**Data shown:**
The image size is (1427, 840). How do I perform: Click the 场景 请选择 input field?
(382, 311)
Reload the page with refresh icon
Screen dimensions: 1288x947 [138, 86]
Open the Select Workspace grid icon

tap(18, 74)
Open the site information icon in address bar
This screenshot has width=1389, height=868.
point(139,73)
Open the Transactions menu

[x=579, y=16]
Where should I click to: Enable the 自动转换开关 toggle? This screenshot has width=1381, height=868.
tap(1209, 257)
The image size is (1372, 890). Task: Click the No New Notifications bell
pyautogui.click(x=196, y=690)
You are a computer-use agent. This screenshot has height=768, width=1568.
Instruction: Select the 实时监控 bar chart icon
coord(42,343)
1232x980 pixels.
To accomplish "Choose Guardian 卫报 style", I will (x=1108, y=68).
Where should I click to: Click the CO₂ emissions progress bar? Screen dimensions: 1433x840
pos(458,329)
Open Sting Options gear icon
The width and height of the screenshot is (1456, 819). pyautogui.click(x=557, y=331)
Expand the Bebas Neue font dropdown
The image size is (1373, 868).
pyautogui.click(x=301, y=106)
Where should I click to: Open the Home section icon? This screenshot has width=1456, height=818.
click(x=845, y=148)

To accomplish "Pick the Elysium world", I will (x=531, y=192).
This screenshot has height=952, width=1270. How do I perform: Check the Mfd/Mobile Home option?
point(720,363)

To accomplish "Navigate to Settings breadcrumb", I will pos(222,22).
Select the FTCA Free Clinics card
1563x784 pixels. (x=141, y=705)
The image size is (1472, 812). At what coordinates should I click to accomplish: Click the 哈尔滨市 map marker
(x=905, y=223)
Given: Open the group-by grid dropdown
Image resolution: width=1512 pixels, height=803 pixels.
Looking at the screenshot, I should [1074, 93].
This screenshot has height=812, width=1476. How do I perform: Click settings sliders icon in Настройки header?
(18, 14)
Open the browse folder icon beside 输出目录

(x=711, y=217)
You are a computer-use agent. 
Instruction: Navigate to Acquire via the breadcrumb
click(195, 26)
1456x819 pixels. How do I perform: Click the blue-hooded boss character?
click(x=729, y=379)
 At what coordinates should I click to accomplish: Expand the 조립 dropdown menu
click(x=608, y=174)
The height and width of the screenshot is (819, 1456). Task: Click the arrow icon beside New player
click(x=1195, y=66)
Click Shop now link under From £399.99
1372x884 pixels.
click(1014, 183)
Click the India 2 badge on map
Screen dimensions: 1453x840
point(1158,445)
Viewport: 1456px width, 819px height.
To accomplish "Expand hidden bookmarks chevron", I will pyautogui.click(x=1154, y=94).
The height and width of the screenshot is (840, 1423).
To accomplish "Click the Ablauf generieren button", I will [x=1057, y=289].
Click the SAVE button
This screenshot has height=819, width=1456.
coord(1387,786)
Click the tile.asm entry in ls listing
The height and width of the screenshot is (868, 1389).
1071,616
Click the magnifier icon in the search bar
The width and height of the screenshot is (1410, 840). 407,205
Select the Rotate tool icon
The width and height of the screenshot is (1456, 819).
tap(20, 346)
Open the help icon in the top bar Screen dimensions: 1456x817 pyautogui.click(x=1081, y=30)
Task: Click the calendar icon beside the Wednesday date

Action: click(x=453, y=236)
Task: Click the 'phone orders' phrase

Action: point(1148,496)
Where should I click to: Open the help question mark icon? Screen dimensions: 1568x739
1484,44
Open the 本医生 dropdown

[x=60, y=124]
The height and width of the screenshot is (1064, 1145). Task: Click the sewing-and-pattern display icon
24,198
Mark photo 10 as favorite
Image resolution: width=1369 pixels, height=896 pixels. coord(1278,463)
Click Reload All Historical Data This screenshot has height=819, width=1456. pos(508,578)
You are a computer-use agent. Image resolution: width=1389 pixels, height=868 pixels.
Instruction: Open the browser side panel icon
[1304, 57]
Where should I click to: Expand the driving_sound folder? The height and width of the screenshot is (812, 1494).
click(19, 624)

**What to do:**
Please output the listing in full, exactly as it was given above.

**Solution:**
The image size is (1427, 840). How do I perform: Click the 场景 请选择 input field?
(382, 311)
Reload the page with refresh icon
Screen dimensions: 1288x947 [138, 86]
Open the Select Workspace grid icon

tap(18, 74)
Open the site information icon in address bar
This screenshot has width=1389, height=868.
point(139,73)
Open the Transactions menu

[x=579, y=16]
Where should I click to: Enable the 自动转换开关 toggle? This screenshot has width=1381, height=868.
tap(1209, 257)
The image size is (1372, 890). Task: Click the No New Notifications bell
pyautogui.click(x=196, y=690)
You are a computer-use agent. This screenshot has height=768, width=1568.
Instruction: Select the 实时监控 bar chart icon
coord(42,343)
1232x980 pixels.
To accomplish "Choose Guardian 卫报 style", I will (x=1108, y=68).
Where should I click to: Click the CO₂ emissions progress bar? Screen dimensions: 1433x840
pos(458,329)
Open Sting Options gear icon
The width and height of the screenshot is (1456, 819). pyautogui.click(x=557, y=331)
Expand the Bebas Neue font dropdown
The image size is (1373, 868).
pyautogui.click(x=301, y=106)
Where should I click to: Open the Home section icon? This screenshot has width=1456, height=818.
click(x=845, y=148)

To accomplish "Pick the Elysium world", I will (x=531, y=192).
This screenshot has height=952, width=1270. How do I perform: Check the Mfd/Mobile Home option?
point(720,363)

To accomplish "Navigate to Settings breadcrumb", I will pos(222,22).
Select the FTCA Free Clinics card
1563x784 pixels. (x=141, y=705)
The image size is (1472, 812). At what coordinates should I click to accomplish: Click the 哈尔滨市 map marker
(x=905, y=223)
Given: Open the group-by grid dropdown
Image resolution: width=1512 pixels, height=803 pixels.
Looking at the screenshot, I should [1074, 93].
This screenshot has height=812, width=1476. How do I perform: Click settings sliders icon in Настройки header?
(18, 14)
Open the browse folder icon beside 输出目录

(x=711, y=217)
You are a computer-use agent. 
Instruction: Navigate to Acquire via the breadcrumb
click(195, 26)
1456x819 pixels. How do I perform: Click the blue-hooded boss character?
click(x=729, y=379)
 At what coordinates should I click to accomplish: Expand the 조립 dropdown menu
click(x=608, y=174)
The height and width of the screenshot is (819, 1456). Task: Click the arrow icon beside New player
click(x=1195, y=66)
Click Shop now link under From £399.99
1372x884 pixels.
click(1014, 183)
Click the India 2 badge on map
Screen dimensions: 1453x840
point(1158,445)
Viewport: 1456px width, 819px height.
To accomplish "Expand hidden bookmarks chevron", I will pyautogui.click(x=1154, y=94).
The height and width of the screenshot is (840, 1423).
To accomplish "Click the Ablauf generieren button", I will [x=1057, y=289].
Click the SAVE button
This screenshot has height=819, width=1456.
coord(1387,786)
Click the tile.asm entry in ls listing
The height and width of the screenshot is (868, 1389).
1071,616
Click the magnifier icon in the search bar
The width and height of the screenshot is (1410, 840). 407,205
Select the Rotate tool icon
The width and height of the screenshot is (1456, 819).
tap(20, 346)
Open the help icon in the top bar Screen dimensions: 1456x817 pyautogui.click(x=1081, y=30)
Task: Click the calendar icon beside the Wednesday date

Action: click(x=453, y=236)
Task: Click the 'phone orders' phrase

Action: point(1148,496)
Where should I click to: Open the help question mark icon? Screen dimensions: 1568x739
1484,44
Open the 本医生 dropdown

[x=60, y=124]
The height and width of the screenshot is (1064, 1145). Task: Click the sewing-and-pattern display icon
24,198
Mark photo 10 as favorite
Image resolution: width=1369 pixels, height=896 pixels. coord(1278,463)
Click Reload All Historical Data This screenshot has height=819, width=1456. pos(508,578)
You are a computer-use agent. Image resolution: width=1389 pixels, height=868 pixels.
Instruction: Open the browser side panel icon
[1304, 57]
Where should I click to: Expand the driving_sound folder? The height and width of the screenshot is (812, 1494).
click(19, 624)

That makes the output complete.